私のブログは、福祉をテーマに掲げるので、医療DXになるとちょっと話が違うとは思っていますが、一応テクノロジーもカテゴリーにあるのでご容赦ください。
そう言いながらも、福祉分野も医療DX(デジタル変革)の水準に追いつくため、リテラシーの基準が上がってきていると思っています。
参照元:
そんな医療DXですが、2022年9月22日「医療DX令和ビジョン2030」が正式名称ですね。
引用元:厚労省 「医療DX令和ビジョン2030」厚生労働省推進チーム
「医療DX令和ビジョン2030」厚生労働省推進チーム|厚生労働省
目新しい言葉に、2022年ごろのX(当時Twitter)でも、DXに関したツィートをよく目にしていました。
どうしてもデジタル化という響きには、私たちは未来を感じてしまうからなんでしょうか。それが、マイナ保険証などがはじまり、いよいよDXの具現化が始まると、途端にDXという話題がしぼんでしまった印象を持っています。私のフォロワーさんでも今、DXの話を中心にポストをしている方に出会いませんし。
このDXをポイントでまとめると
- 業務効率化: 紙カルテの電子化やAI診断支援により、医療従事者の負担を軽減。
- 患者サービス向上: オンライン予約や診療で患者の利便性を高める。
- 医療の質向上: ビッグデータやAIを活用して、診断精度や治療効果を向上。
とあり、この電子化がなかなかの曲者なわけです。紙をやめて、電子化をしデータの共有をするというのは、入院型病院や療養型老健にとってはかなりのハードルなんです。
どうもDXの基本にあるのは、外来を中心にした小規模の医療機関の効率化が、モデルケースにあるような気がしています。
それを電子カルテも導入できない慢性期の入院ベッドを持つ病院などで、どうやって効率化を目指したDX化ができるのかということなんです。
特に顕著なのは、今回の薬剤DXによる電子処方箋化についてです。
外来だけでなく、とうとう院内処方に関しても、厚労省のデータベースへ取り組む試みが始まりました。
これも、急性期の病院に導入していくならわかります。急性期から回復期を経て在宅生活を見越した時に、病院を転々とすることになりますから、一人の患者に対して、電子処方箋を元に薬の照会ができる仕組みになれば、薬剤の提供は的確で便利なものになっていきます。
一方閉域領域のネットワークを組んでいる慢性期型病院にとっては、電子処方箋はそんな簡単なものになりません。閉域領域を組むということは、オンプレミス環境を整えているので、ローカル側にサーバーを置いているからです。

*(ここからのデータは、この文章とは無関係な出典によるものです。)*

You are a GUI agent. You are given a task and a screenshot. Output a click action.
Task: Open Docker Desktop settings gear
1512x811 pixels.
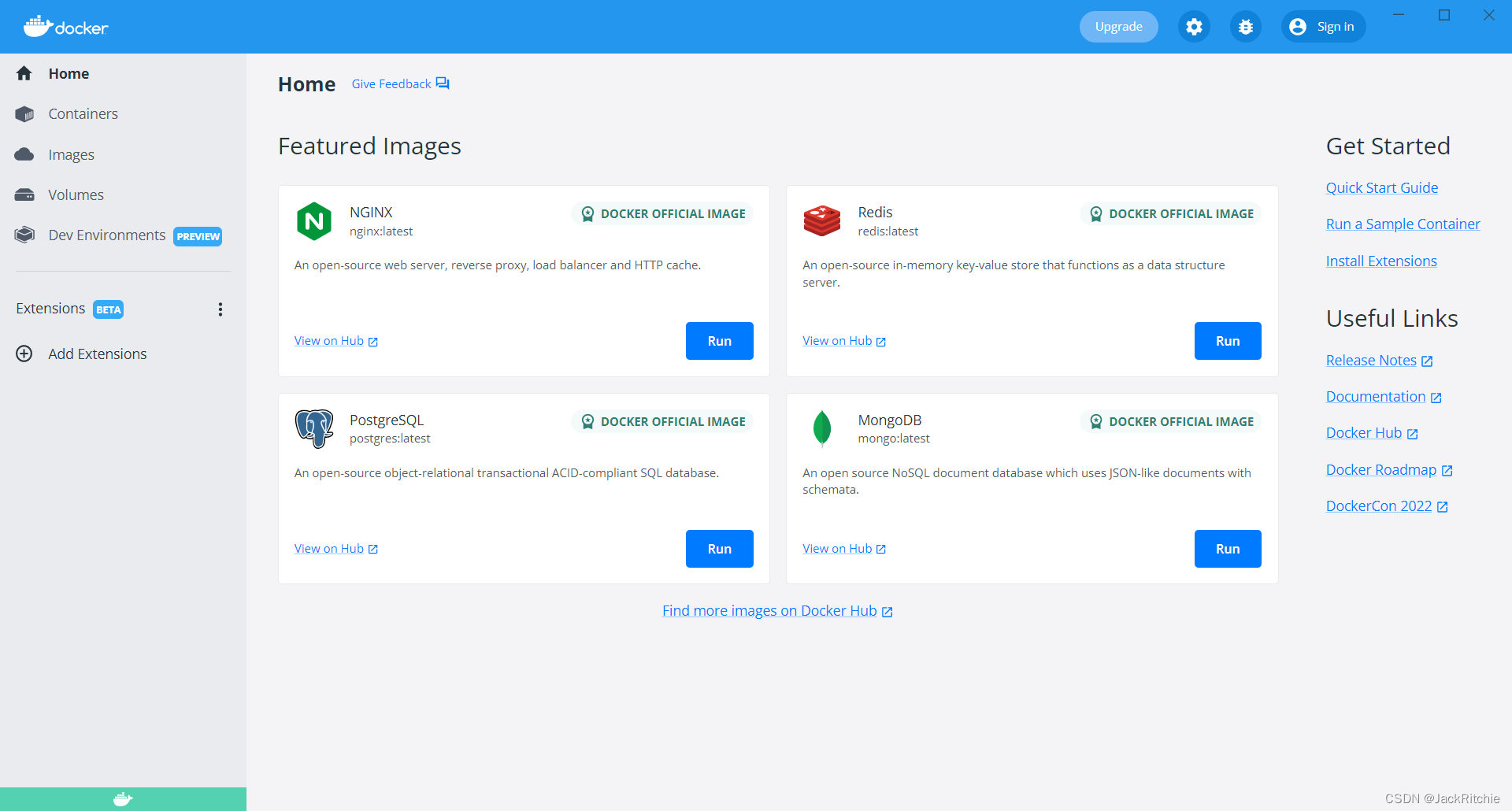click(x=1193, y=26)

ローカル側にサーバーを置くということは、外部とのやり取りをするようになんてしていません。つまりインターネット側につなげて、患者情報を厚労省のデータベースにつなげるようにはできていないんです。
閉域領域を作っているネットワークなら、インターネット領域と通信できる二つのセグメントを持たせたサーバーなどを置いていると思いますが、それらを通してのデータのやり取りとなればせいぜいCSVくらいのやり取りが関の山です。大体、こんなサーバーやクライアント端末をたくさん作ったら、なにが閉域領域かわからなくなります。なら閉域領域とインターネット領域とのセグメント間をVPNで張り、拠点間通信にすればいいと考えがちですよね。でもこのVPNは今の病院にとってまさに鬼門なんではないでしょうか?

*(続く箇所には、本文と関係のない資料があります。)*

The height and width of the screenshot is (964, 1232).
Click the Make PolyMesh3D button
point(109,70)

2022年10月、ランサムウエア攻撃を受けた病院がありましたが、その侵入口はVPNだったとされています。
参照元:
https://www.trendmicro.com/ja_jp/jp-security/22/k/securitytrend-20221104-01.html
コロナ禍で在宅勤務者向けにVPNを張ったりした時期にこんなことがあったので、全国の病院はFortiGateの更新は大丈夫かと確認したはずです。そんなVPNをまた張ってまで、オンプレミス環境をインターネット側につなげるなんてしたくないんですよ。

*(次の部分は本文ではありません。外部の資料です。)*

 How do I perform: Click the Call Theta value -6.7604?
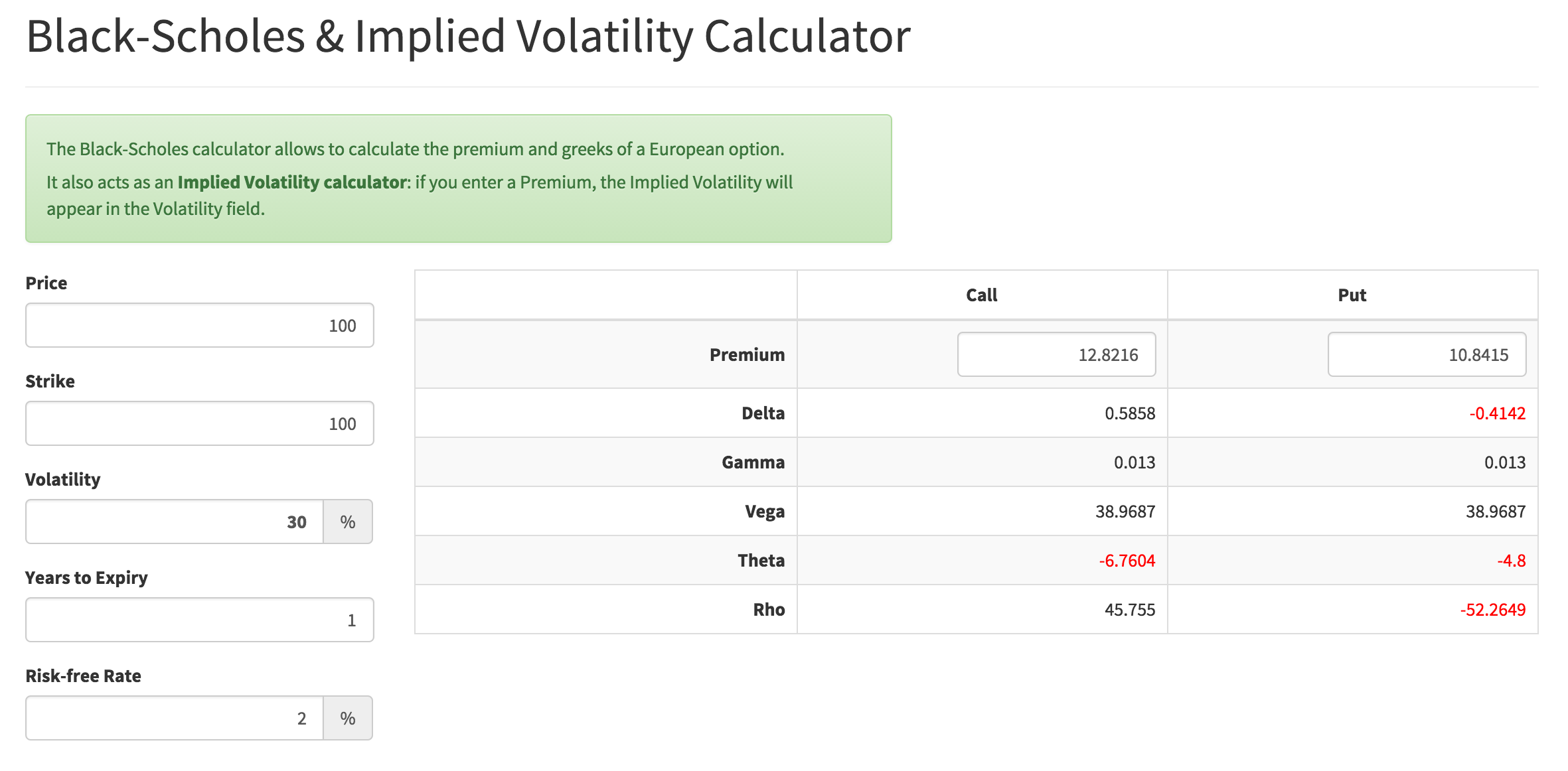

だからこそクラウド型の電子カルテの導入を進めるべきだと厚労省はお考えなのかもしれませんね。電子カルテを入れるとなれば、AP(アクセスポイント)だけでなく、LANケーブルはcategory5で大丈夫なの?などの問題も発生します。院内のケーブル全張り替えなんて、どの病院もできるなんて思わないんでほしいんですよ。
どうもこの医療DX化はソフト面ばかり推し進めており、ハードウェア側の問題に対して、もう少し補助を受けやすい取り組みにしていかなければならないと思います。介護保険側ばかり介護ロボットなどの導入を進めず、今年のwindows10の終了という一つの時代の移り変わりに合わせた体制を整えることからはじめることが、本当のDX化につながるのではないかと思っています。